Set task - In the data, rewrite the stretch from the line containing "Open the Accent color Zest dropdown" through the line containing "pyautogui.click(x=510, y=432)", replacing "touchpad" with "trackpad" and keeping everything else unchanged. Omit the pictures from your answer.

----- Source records

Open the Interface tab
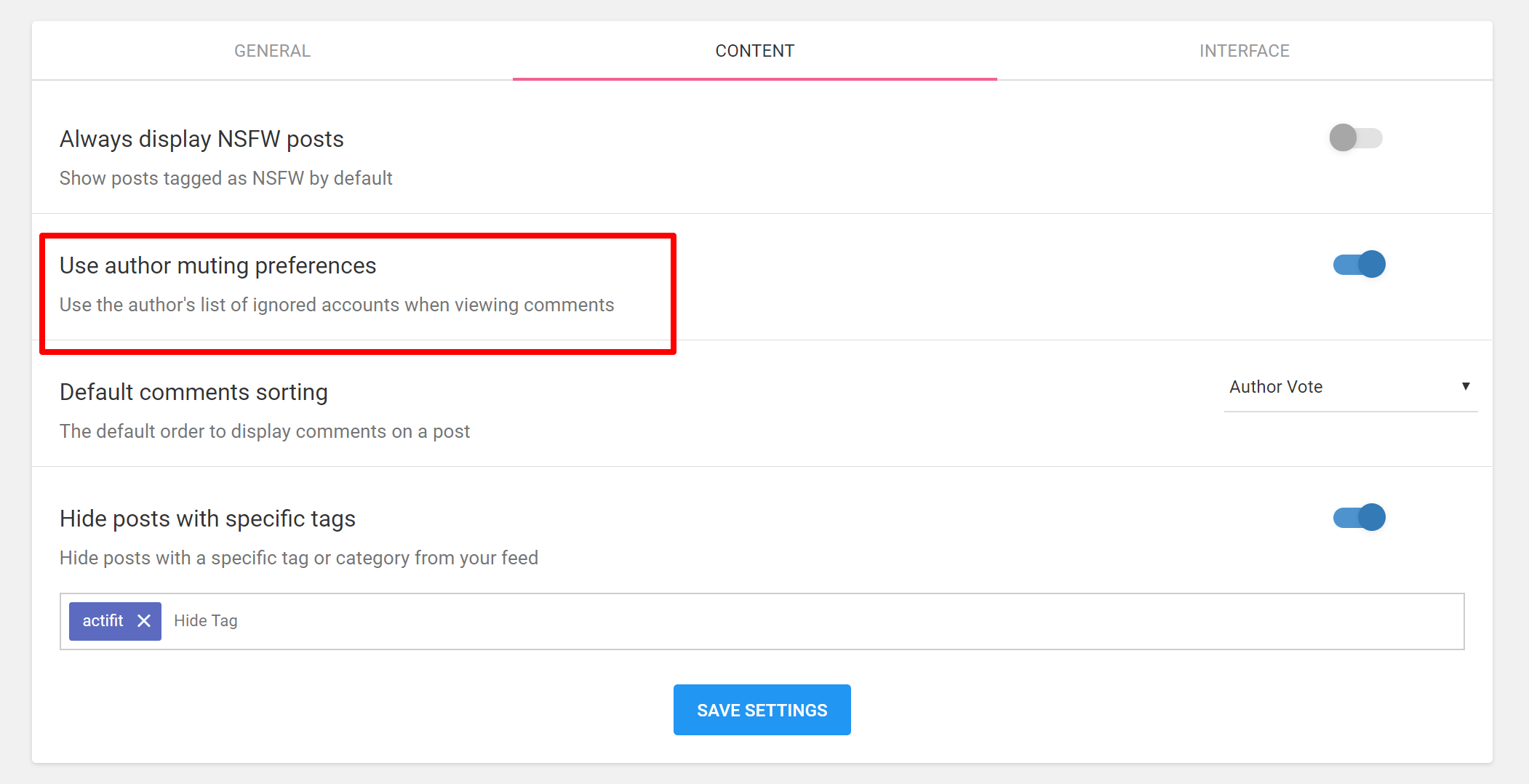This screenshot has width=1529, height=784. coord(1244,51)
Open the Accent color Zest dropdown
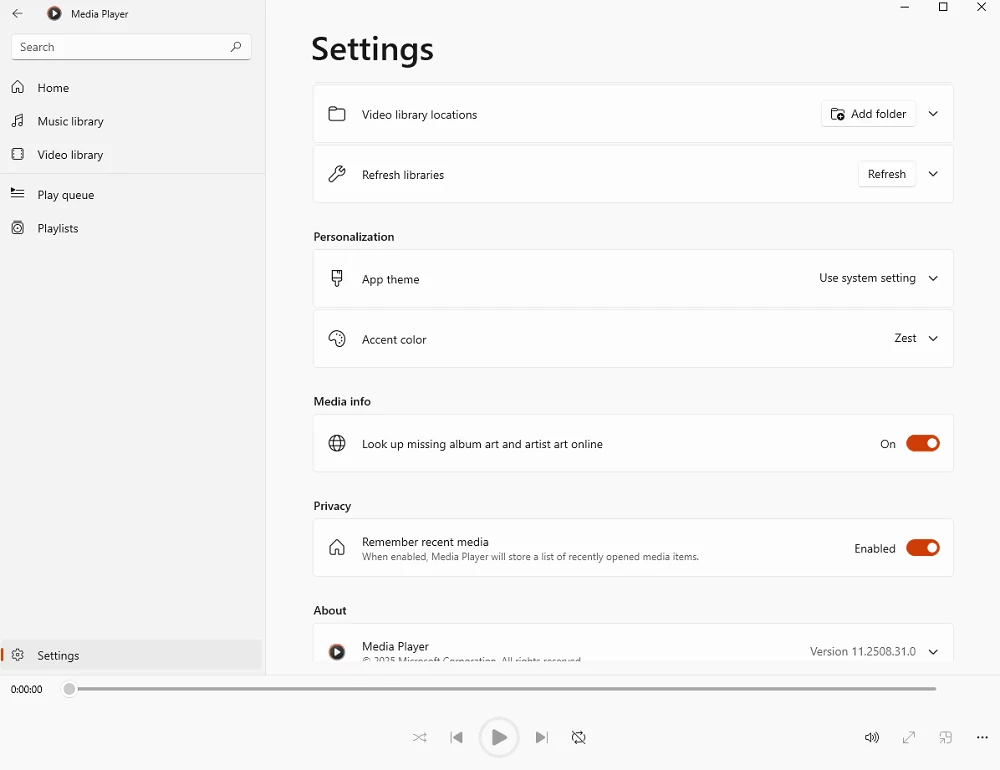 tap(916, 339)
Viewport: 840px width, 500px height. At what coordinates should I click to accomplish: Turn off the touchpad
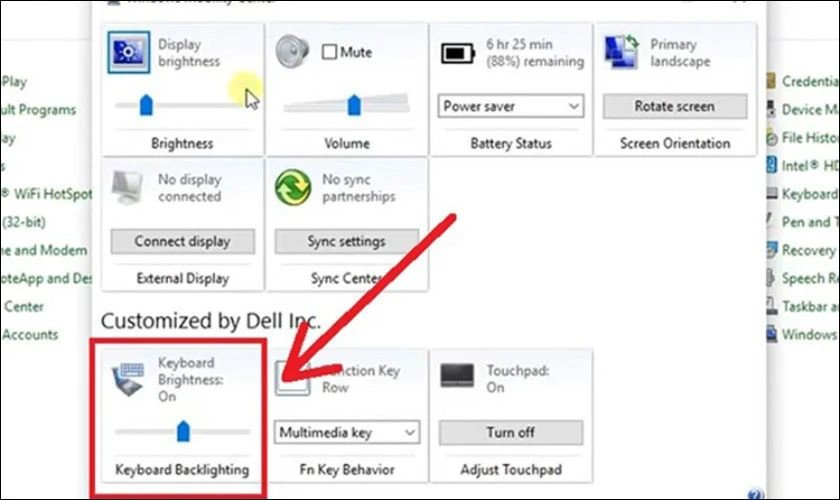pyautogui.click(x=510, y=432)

----------
----- Source records

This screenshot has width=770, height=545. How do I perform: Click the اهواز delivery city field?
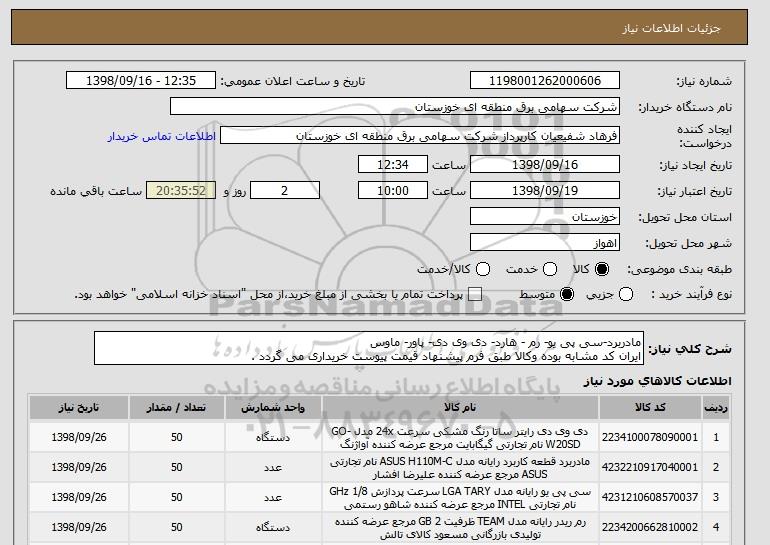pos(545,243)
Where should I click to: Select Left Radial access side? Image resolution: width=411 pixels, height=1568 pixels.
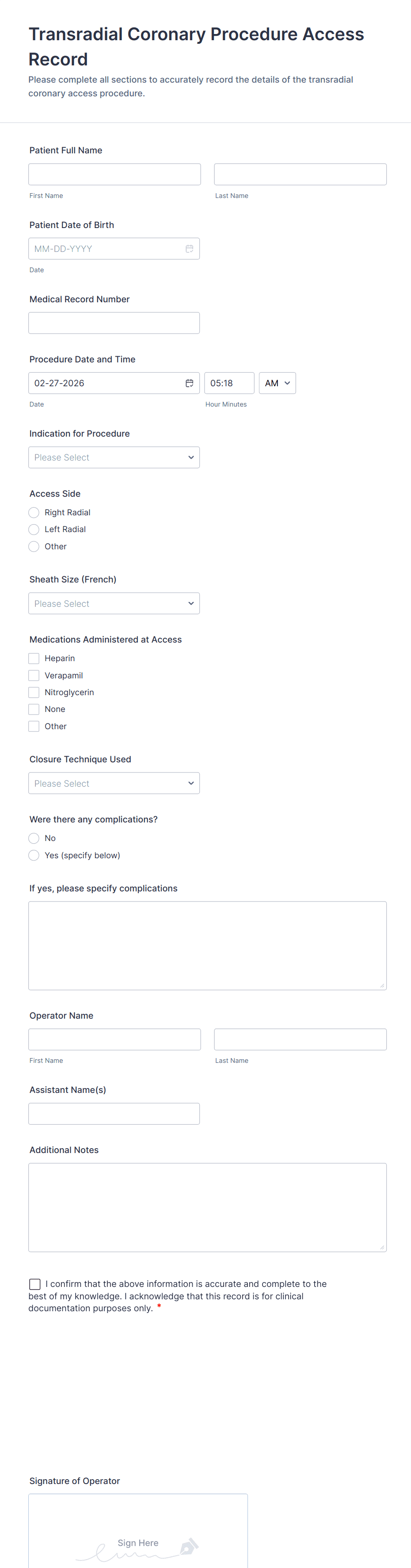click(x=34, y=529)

----------

Full solution -
Open the Accent color Zest dropdown
 tap(916, 339)
Viewport: 840px width, 500px height. At what coordinates should I click to accomplish: Turn off the trackpad
pyautogui.click(x=510, y=432)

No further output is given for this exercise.